* [Written problem] Rewrite all of the data below, requests included, adding 32 to every x and y coordinate in the answers. Omit the pictures from your answer.

======== Record extracts

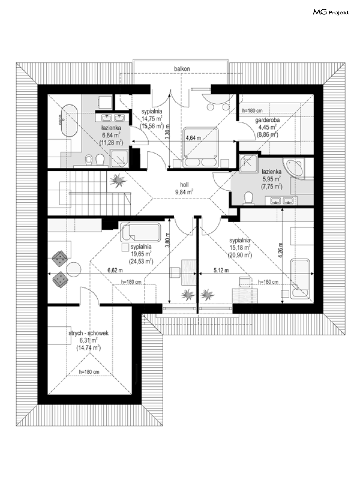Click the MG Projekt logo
(x=331, y=12)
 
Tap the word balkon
(x=182, y=69)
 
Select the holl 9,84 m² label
(x=184, y=188)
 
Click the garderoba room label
(x=267, y=120)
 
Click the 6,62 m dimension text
(x=115, y=271)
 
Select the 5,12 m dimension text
(x=221, y=271)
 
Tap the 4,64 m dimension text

================

* [Response below]
Click the MG Projekt logo
(x=363, y=44)
 
Tap the word balkon
(x=214, y=101)
 
Select the holl 9,84 m² label
(x=216, y=220)
 
Click the garderoba room label
(x=299, y=152)
 
Click the 6,62 m dimension text
(x=147, y=303)
 
Select the 5,12 m dimension text
(x=253, y=303)
 
Tap the 4,64 m dimension text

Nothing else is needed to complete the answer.